Maxim Apoptosis Modulator Discovery Platform

Cancer is a group of diseases characterized by uncontrolled cellular growth (e.g., tumor formation). One reason for unchecked growth in cancer cells is the disabling, or absence, of the natural process of programmed cell death called apoptosis. Apoptosis is normally triggered to destroy a cell from within when it outlives its purpose or it is seriously damaged. One of the most promising approaches in the fight against cancer is to selectively induce apoptosis in cancer cells, thereby checking, and perhaps reversing, the improper cell growth.

Maxim researchers can efficiently identify new cancer drug candidates and molecular targets that selectively induce apoptosis in cancer cells through the use of chemical genetics and our proprietary live cell high-throughput caspase-3 screening technology. Chemical genetics is a research approach investigating the effect of small molecule drug candidates on the cellular activity of a protein, enabling researchers to determine the protein's function. Using this approach with its proprietary caspase-3 screening technology, Maxim researchers can focus their investigation on the cellular activity of small molecule drug candidates and their relationship to apoptosis. The focus on apoptosis is achieved by screening for the activity of caspase-3, an enzyme with an essential role in cleaving other important proteins necessary to cause cell death through apoptosis. This combination, of chemical genetics and Maxim's screening technology, allows researchers to discover and rapidly test the effect of small molecules on pathways and molecular targets crucial to apoptosis, and gain insights into their potential as new anticancer agents. Our screening technology is particularly versatile and can be adapted for almost any cell type that can be cultured, and it can measure caspase activation inside multiple cell types (e.g., cancer cells, immune cells, or cell lines from different organ systems or genetically engineered cells). This allows researchers to find potential drug candidates that are selective for specific cancer types, which may help identify candidates that provide increased therapeutic benefit and reduced toxicity. For example, an assay is in development to identify compounds that are selective for the myc oncogene, which is over-expressed in many types of cancers. The versatility of the platform also allows for applications beyond cancer, such as inflammatory disease where we have developed an assay to identify agents that selectively induce apoptosis in activated B and T cells.

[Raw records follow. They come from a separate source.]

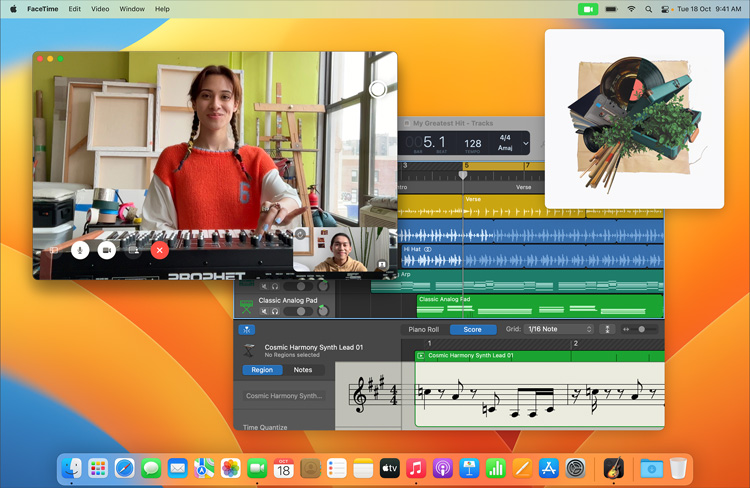Select the Score tab in editor
The image size is (750, 488).
pos(473,329)
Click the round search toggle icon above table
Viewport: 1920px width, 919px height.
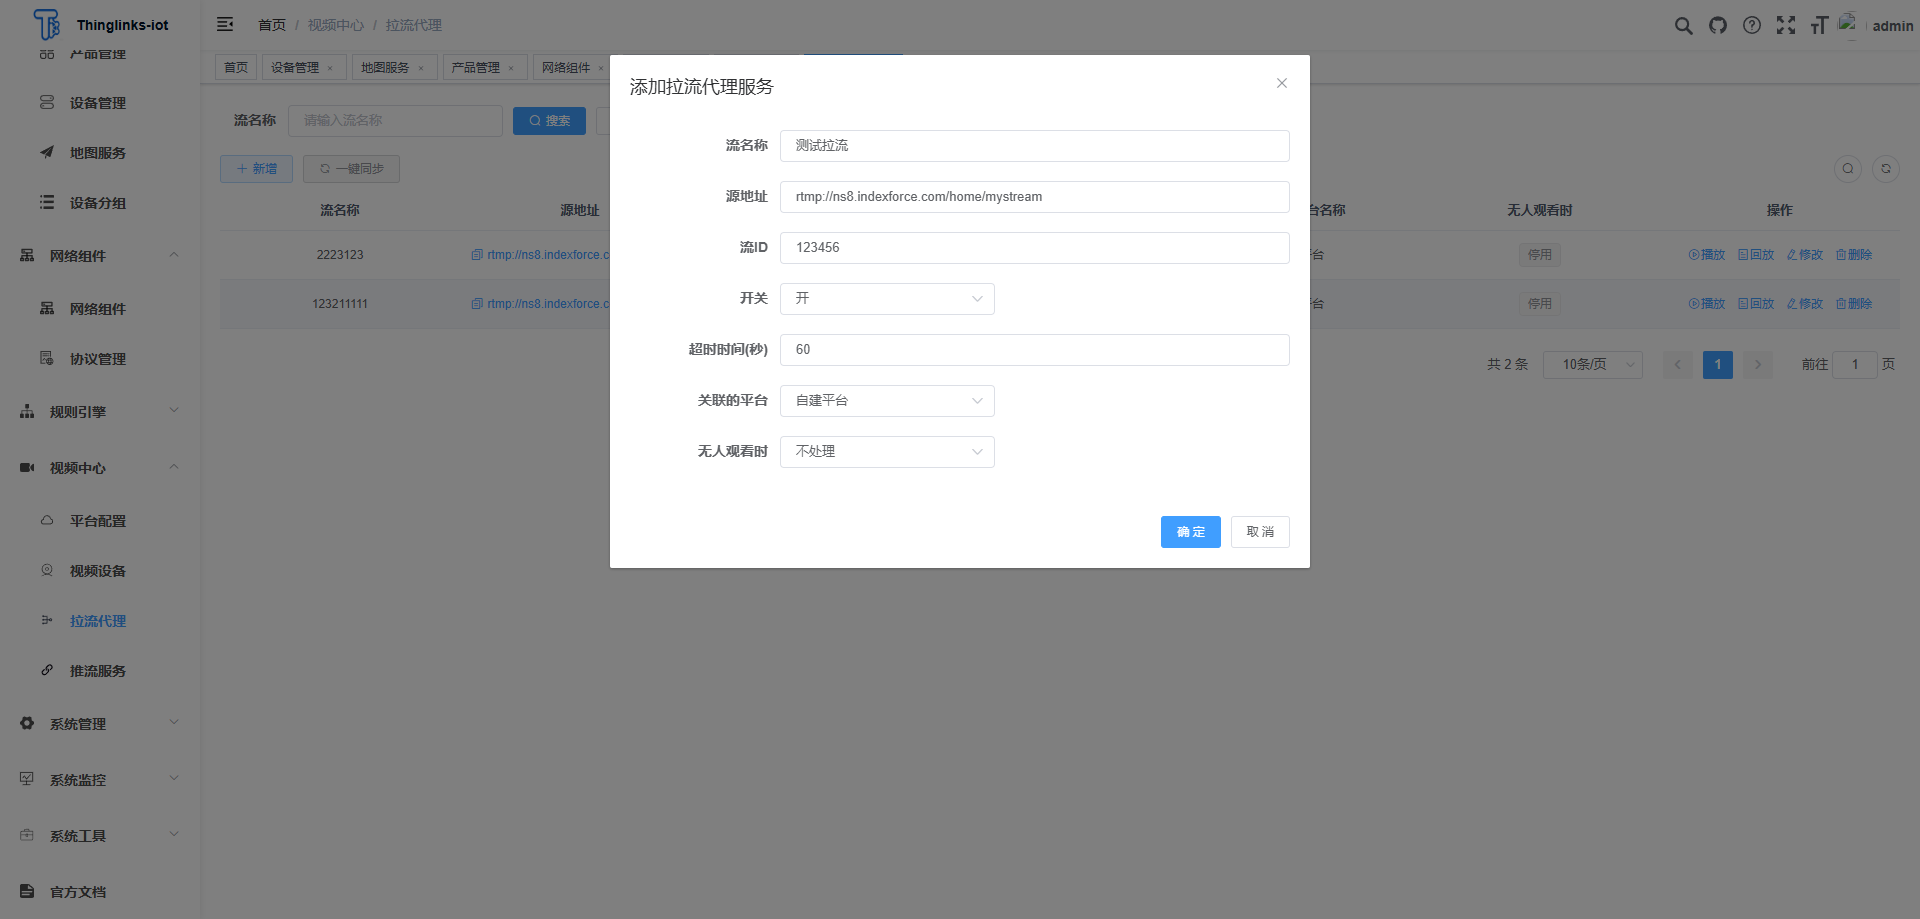[x=1847, y=169]
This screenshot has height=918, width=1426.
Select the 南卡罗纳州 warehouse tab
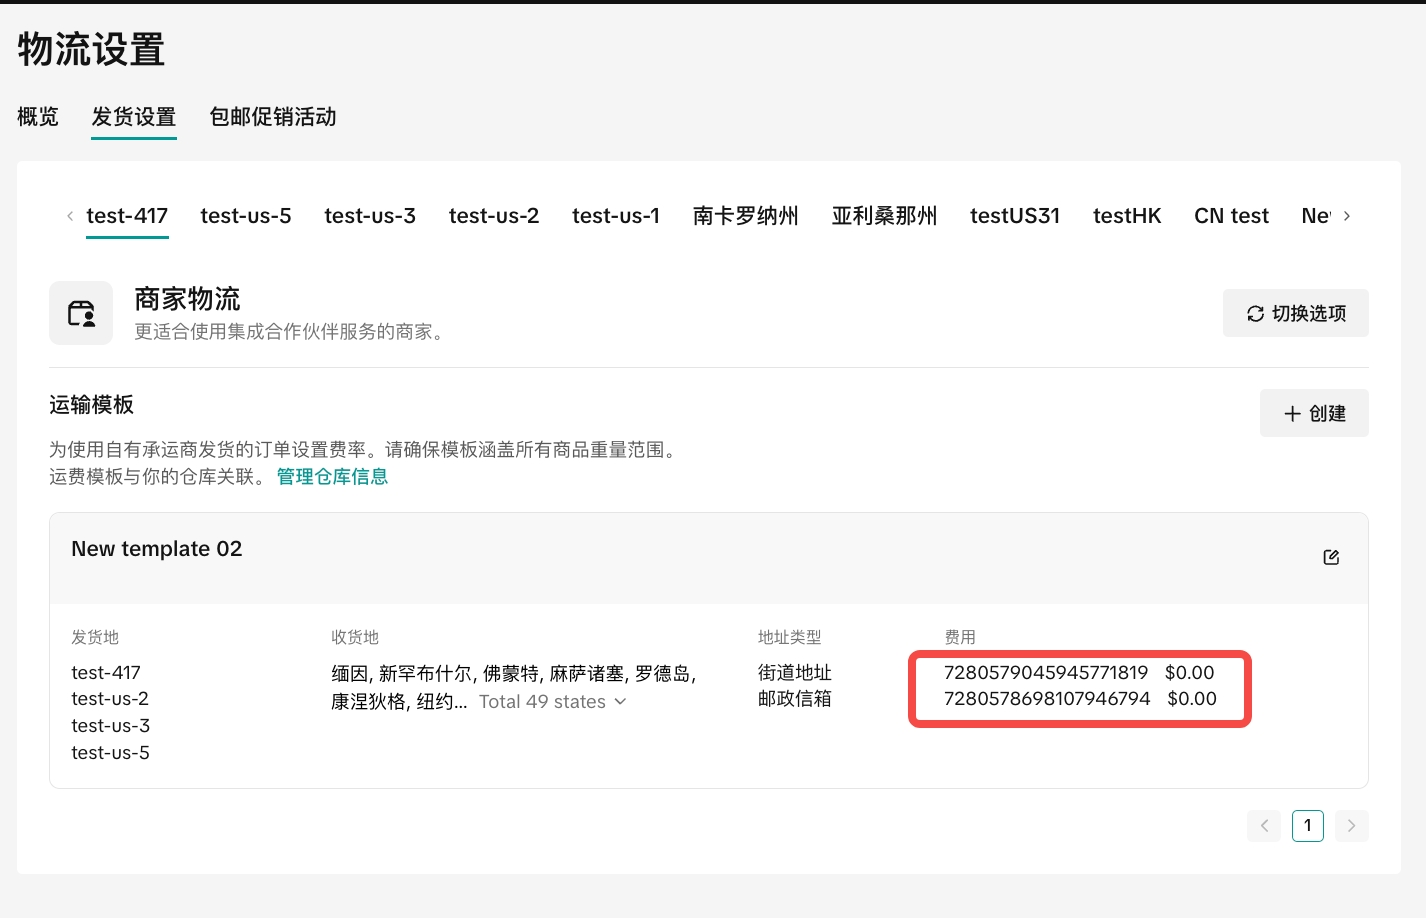click(745, 216)
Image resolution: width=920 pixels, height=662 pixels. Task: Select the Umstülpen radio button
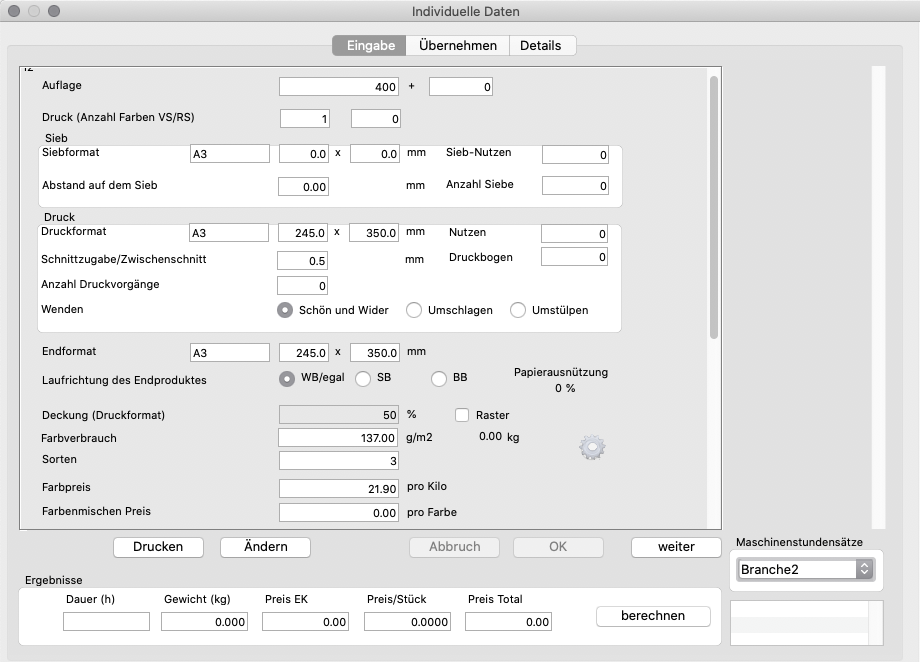click(x=518, y=310)
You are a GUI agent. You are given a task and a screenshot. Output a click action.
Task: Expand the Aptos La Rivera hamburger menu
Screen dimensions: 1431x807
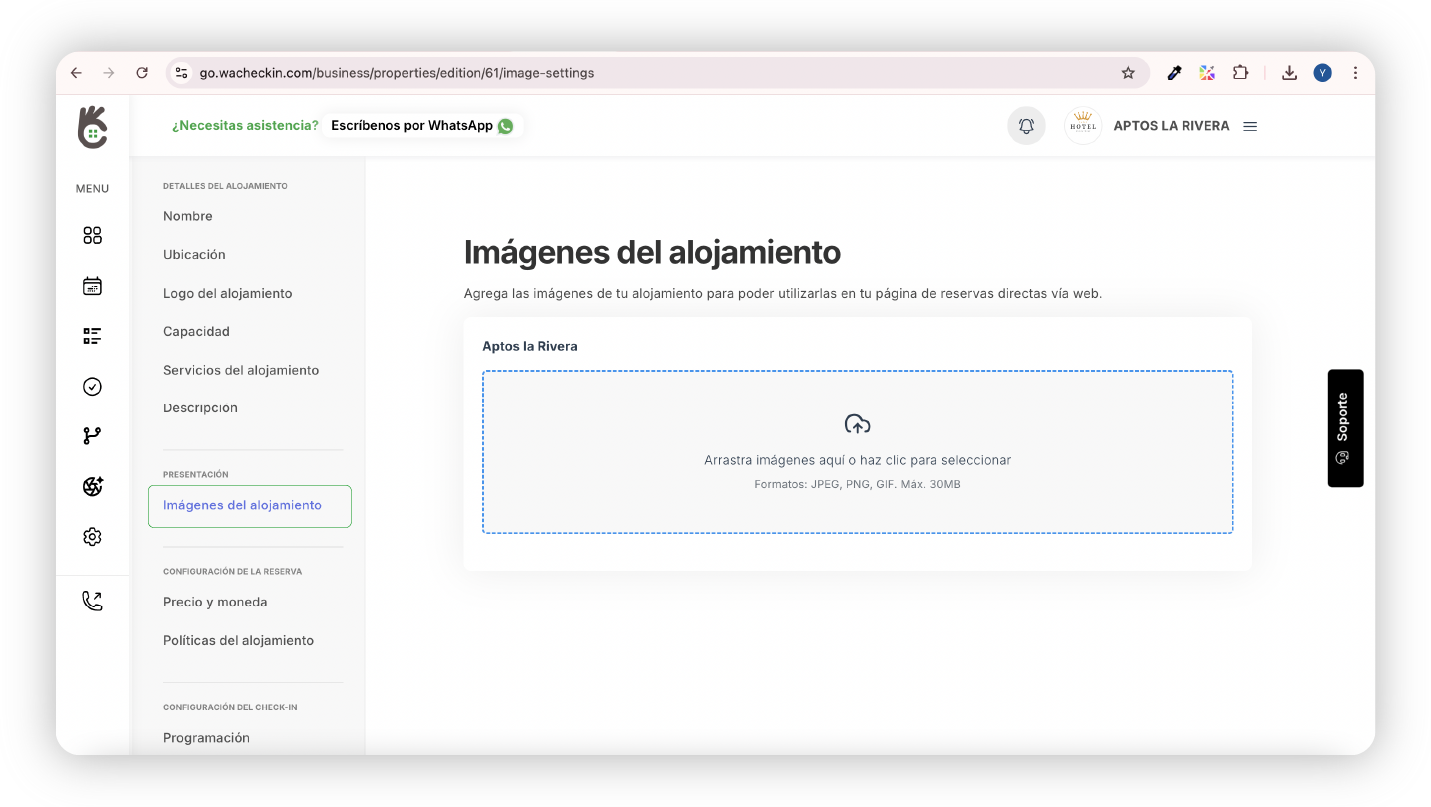1250,127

Maxim's high-throughput screening capabilities allow researchers to screen approximately 30,000 compounds per day. To date, this program has identified several families of compounds with potentially novel mechanisms that induce apoptosis in cancer cells. Four compounds from within these families have progressed to lead drug candidate status with proven pre-clinical efficacies in tumor models and identified molecular targets. The most advanced candidate from this program is entering a Phase 1 trial through collaboration with Myriad Genetics.

Maxim Overview

Maxim Pharmaceuticals is a biopharmaceutical company dedicated to developing innovative cancer therapeutics. Maxim's lead drug candidate is Ceplene(TM) (histamine dihydrochloride), which has shown a statistically significant improvement in leukemia free survival in a Phase 3 clinical trial as a remission maintenance therapy for patients with acute myeloid leukemia (AML). Maxim is currently seeking a strategic partnership to complete commercialization and further development of Ceplene in AML and other indications. Maxim is also discovering and developing small-molecule apoptosis inducers to treat cancer using its proprietary high-throughput screening technology and its chemical genetics approach. This program has identified four lead oncology candidates that are proceeding to clinical trials independently and through collaborations. The most advanced candidate from this program is entering a Phase 1 trial through collaboration with Myriad Genetics.